掛けたら獲る、ための配慮
魚のためにも基本は掛けたら獲る
大物釣りにおいて、予期しないラインブレイクやタックルの破損はやむを得ないが、「仕掛け作り」の頁でも述べたとおり基本は掛けたら獲る、そして万一の時にも出来るだけ魚に負荷の少ない形でのバラシを心がけたい。ここでは、無駄なタックルの破損や消耗を防ぐのはもちろん、魚への影響を最大限に減らすための配慮としていくつかのポイントを挙げておきたい。
釣り方に関わらず共通の注意点
・相当に十分な強度のタックルで臨み、万一の時は針接続部付近から切れるよう設定を行う。「細糸でないと食わない」と嘆くよりも「太糸で如何に食わせるか」を考える。
・獲れない場所では掛けない。獲れない魚は掛けないということ。「掛かってから考える」は無責任である。非常な急流などで自身のタックルではどうにも獲れそうにない場所はいくら魚影が濃くても竿を出すのを自制すべきである。
・取り込む場所を考えてから釣りを始める。トロ場、浅瀬、ランディングできる場所を常に探しておく。これらが無い場合はきちんと足元まで寄せられるパワーの竿を用いる
・ ランディングネットは余裕のあるサイズを用いる。いわゆる本流釣りで柄の長いタモ網は避けられる傾向にあるが、相手のサイズ、釣り場の状況からして必要で あれば躊躇なくこれを用いるべきである。そもそも現在の本流大物釣りのターゲットサイズは従来の渓流釣りからかけ離れつつある中で、ネットだけが従来の渓 流ネットの亜種である状況は少し奇妙である。携行性等にデメリットはあっても大きな枠の長い柄のネットを積極的に用いるべきである。とりわけメータークラ スのイトウなどにはカープフィッシング用ランディングネットなどを使いたい。
・最初の走りを止めると安心しがちだが寄せてから足元で急に暴れられて穂先やラインが破損し逃げられることも多い。竿の曲げ過ぎ、倒し過ぎには注意する。
脈釣りスタイルでの注意点
・竿一杯、ラインいっぱいまで流して流し終わりで魚がかかっても結局はのされてしまう確率が高い。従って流す幅には余裕を持っておく。ギリギリまで流さない。あるいは、すぐについて下れる場所でのみギリギリまで流す。
置き竿スタイルでの注意点
延べ竿置き竿で大物を狙う場合、手持ちでの脈釣りとはまた異なる注意点がある。
・ヘラ釣りの様にラインを張っていては一気にのされる可能性が高い。穂先から沖に一直線に仕掛けを伸ばすのではなく直角に横にセットしたり、或る程度オバセを出しておく等、一気に走られても竿を立てられるように準備が必要となる。

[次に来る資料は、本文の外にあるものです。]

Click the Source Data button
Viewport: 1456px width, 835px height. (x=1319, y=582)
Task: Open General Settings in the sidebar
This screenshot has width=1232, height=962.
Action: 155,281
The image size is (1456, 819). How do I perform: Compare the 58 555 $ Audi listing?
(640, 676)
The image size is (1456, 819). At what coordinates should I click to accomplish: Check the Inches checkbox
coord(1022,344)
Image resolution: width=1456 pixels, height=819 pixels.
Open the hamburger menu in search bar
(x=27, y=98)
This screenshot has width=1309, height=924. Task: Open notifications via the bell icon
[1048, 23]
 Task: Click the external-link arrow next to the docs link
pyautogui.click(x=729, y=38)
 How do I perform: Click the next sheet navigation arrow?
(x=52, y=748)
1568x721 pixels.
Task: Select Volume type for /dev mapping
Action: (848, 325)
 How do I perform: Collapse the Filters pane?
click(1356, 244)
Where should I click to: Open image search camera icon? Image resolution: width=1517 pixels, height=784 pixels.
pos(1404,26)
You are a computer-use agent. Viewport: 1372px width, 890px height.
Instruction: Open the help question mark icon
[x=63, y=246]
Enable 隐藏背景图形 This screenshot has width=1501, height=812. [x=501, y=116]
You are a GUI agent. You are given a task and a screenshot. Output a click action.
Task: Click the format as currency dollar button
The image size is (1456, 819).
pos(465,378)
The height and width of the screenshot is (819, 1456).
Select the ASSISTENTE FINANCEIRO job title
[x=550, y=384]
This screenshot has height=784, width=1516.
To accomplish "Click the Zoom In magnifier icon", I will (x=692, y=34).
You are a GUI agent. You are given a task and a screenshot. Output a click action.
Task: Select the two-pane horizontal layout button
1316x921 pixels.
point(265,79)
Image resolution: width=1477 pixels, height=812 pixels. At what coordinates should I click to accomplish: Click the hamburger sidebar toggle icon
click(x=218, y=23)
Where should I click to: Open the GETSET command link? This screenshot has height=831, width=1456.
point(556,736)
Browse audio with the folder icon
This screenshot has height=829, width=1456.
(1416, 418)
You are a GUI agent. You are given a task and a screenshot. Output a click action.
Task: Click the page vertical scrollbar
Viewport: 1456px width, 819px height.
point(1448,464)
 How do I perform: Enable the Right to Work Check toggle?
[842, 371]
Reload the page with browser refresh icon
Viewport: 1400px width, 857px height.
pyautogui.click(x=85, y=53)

・ポイントの状況によりそれでも沖に仕掛けを張る場合は自分が掛ける瞬間に前へいくらか出られるように釣り座の位置に余裕を持たせる。
・アタリがあったらすぐに竿を竿受けから外せるようなセッティングを行う。可能な限り置き竿とはいえその竿に集中しアタリを待つことが望ましい。
・置き竿は手持ちの場合に比べ圧倒的にのされる確率が高い。スピードのある魚には置き竿は不向きである
延べ竿での釣りは本来自然負荷が少ない釣りである
延べ竿での釣りは仕掛けも軽量でシンプルなものが多く、釣れる範囲も限定されており本来的には自然負荷の少ない釣りと言える。一方、大物の延べ竿釣りとなるとどうしてもラインブレイク率が高くなり延べ竿釣りの本来の自然負荷の低さと相反する傾向が生まれる。これを解消するためにも「掛けたら獲る」をモットーに出来るだけ魚や環境への負荷が少ない釣りを行うようにしたいものである。